Please transcribe exactly, and only, the lines of the data below between the line holding "The width and height of the screenshot is (1456, 819)." and the line holding "Show site information", inclusive.

## Available records:

▬▬▬▬▬▬▬▬▬▬

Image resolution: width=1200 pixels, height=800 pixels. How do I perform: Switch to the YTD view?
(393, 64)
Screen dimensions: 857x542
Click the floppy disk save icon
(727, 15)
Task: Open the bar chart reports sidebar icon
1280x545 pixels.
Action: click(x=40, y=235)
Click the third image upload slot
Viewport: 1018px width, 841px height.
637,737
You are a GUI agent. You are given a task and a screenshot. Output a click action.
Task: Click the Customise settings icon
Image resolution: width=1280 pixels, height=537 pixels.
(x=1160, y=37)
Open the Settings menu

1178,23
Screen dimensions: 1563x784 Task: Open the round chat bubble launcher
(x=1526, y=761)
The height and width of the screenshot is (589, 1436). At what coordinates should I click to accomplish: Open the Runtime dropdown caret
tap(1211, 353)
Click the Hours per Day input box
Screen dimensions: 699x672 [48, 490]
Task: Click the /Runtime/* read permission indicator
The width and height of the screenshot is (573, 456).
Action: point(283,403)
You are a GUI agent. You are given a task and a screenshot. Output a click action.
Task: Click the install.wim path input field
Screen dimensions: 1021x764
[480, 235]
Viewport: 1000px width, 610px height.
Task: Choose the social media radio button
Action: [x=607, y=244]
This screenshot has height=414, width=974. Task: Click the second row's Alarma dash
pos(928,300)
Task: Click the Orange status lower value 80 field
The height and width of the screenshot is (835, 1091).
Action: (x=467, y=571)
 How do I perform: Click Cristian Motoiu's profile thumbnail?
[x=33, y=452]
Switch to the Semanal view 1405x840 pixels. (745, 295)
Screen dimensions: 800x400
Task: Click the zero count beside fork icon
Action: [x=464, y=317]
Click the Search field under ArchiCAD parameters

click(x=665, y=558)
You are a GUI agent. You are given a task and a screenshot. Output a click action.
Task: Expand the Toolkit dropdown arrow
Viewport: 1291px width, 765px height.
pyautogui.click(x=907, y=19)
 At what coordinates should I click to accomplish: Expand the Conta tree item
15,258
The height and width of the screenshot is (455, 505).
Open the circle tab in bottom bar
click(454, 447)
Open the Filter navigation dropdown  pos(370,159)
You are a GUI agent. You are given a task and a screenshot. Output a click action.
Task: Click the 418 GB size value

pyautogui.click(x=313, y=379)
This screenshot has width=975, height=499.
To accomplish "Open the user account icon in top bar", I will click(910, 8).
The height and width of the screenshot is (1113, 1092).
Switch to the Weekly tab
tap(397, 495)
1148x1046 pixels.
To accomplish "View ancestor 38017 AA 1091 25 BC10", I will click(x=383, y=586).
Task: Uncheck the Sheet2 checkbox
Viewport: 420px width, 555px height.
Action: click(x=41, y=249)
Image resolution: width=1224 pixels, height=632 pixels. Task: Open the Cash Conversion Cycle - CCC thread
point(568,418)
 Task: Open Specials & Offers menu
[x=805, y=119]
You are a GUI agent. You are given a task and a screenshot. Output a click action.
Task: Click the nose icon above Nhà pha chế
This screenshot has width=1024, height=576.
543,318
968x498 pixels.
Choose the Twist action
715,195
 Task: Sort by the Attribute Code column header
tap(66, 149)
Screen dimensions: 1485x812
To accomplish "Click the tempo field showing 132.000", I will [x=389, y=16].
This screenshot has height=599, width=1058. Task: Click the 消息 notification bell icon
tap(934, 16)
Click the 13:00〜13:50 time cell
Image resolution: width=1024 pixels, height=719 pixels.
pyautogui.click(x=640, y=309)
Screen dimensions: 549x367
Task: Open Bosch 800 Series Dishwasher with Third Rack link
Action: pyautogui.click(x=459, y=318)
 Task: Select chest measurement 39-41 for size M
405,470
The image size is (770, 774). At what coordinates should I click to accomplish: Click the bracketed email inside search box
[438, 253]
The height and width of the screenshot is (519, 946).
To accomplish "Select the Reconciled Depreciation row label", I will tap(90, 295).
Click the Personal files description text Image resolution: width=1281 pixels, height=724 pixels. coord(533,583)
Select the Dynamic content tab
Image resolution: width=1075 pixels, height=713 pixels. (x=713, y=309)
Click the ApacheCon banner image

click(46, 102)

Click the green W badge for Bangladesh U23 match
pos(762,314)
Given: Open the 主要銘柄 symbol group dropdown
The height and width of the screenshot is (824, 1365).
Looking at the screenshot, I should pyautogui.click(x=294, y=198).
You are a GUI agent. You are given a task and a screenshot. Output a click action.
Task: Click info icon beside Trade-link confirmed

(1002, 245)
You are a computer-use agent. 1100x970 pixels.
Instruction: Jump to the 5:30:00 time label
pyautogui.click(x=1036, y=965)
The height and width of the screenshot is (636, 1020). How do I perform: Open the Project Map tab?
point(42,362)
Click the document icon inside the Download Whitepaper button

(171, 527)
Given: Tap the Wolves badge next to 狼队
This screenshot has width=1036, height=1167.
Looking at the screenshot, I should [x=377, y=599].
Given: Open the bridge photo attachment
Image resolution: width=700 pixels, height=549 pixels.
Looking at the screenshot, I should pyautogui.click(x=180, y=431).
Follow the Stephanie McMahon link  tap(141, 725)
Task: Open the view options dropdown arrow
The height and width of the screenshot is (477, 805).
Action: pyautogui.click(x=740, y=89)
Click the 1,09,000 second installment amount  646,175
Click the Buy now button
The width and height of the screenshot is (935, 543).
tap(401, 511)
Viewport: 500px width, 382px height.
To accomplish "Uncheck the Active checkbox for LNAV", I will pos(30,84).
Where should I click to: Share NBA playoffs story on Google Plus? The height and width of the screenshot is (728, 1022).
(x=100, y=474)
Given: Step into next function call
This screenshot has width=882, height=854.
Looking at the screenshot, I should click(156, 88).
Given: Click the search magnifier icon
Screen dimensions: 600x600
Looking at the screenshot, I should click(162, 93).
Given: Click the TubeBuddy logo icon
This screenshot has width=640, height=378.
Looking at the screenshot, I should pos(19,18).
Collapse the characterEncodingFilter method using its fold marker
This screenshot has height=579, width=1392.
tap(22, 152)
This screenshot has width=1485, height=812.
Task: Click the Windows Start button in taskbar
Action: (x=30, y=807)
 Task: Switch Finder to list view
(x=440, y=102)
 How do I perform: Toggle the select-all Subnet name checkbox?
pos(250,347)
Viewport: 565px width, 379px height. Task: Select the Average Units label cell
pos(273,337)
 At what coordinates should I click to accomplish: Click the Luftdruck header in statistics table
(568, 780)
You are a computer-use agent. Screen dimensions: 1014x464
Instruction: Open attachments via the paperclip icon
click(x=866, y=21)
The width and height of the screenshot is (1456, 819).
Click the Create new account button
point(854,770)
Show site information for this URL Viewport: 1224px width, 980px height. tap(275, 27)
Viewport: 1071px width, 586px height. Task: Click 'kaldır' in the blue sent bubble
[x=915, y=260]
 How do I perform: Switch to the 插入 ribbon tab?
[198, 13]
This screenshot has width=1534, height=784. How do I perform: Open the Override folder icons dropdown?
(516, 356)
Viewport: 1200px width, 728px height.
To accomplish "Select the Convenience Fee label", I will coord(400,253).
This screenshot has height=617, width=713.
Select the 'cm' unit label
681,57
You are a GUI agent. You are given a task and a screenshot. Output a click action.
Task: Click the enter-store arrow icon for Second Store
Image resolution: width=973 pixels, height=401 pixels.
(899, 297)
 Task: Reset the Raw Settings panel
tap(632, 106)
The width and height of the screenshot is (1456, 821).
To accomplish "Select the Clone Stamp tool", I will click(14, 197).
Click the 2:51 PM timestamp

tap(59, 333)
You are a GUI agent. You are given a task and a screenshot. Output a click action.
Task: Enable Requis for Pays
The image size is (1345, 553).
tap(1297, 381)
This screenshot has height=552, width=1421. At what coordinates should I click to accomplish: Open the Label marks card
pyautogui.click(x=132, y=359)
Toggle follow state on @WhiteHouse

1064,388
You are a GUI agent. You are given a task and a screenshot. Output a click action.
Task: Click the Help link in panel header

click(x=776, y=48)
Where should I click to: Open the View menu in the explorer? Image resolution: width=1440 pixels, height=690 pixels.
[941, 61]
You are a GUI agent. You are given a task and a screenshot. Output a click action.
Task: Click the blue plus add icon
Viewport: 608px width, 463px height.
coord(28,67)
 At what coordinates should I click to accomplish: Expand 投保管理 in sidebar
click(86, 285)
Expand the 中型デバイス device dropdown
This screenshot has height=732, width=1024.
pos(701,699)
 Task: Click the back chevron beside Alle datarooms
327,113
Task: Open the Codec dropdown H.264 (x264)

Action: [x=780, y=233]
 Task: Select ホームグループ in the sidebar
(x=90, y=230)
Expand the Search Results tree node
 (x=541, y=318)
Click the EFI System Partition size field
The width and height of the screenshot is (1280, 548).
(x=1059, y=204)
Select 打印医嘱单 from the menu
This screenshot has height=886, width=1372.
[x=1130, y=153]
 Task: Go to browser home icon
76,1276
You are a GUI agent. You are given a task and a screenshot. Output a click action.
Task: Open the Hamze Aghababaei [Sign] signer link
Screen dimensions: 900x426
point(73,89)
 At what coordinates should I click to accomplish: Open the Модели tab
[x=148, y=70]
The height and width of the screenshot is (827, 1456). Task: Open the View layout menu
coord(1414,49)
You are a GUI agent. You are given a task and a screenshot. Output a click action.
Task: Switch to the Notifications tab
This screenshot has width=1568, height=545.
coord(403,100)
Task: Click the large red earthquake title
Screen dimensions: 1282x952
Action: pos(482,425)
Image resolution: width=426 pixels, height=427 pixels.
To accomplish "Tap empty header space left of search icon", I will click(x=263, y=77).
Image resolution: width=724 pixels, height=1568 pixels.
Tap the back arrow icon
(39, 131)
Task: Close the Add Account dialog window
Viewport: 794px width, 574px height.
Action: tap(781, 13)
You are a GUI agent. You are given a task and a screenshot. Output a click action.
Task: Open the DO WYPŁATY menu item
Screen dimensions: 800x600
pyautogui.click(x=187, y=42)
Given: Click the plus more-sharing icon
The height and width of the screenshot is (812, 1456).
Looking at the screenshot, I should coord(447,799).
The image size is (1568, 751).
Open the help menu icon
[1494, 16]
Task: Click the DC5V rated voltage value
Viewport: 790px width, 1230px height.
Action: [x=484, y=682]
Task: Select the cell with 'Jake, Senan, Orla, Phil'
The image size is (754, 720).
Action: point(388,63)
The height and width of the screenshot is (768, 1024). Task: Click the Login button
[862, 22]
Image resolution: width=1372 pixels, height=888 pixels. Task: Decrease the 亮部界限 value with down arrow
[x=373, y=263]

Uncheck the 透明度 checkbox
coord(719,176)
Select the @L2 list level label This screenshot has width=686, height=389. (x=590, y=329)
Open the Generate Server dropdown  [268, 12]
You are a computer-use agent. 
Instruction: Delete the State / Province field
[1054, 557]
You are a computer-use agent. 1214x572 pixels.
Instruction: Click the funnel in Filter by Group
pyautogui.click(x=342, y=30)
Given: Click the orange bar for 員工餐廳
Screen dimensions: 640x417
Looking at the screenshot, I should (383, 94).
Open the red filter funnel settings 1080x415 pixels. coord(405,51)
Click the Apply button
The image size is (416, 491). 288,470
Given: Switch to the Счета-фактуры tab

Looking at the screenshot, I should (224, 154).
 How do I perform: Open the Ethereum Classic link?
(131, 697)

▬▬▬▬▬▬▬▬▬▬

## Output for this exercise:
The width and height of the screenshot is (1456, 819).
Click the Create new account button
point(854,770)
Show site information for this URL Viewport: 1224px width, 980px height. tap(275, 27)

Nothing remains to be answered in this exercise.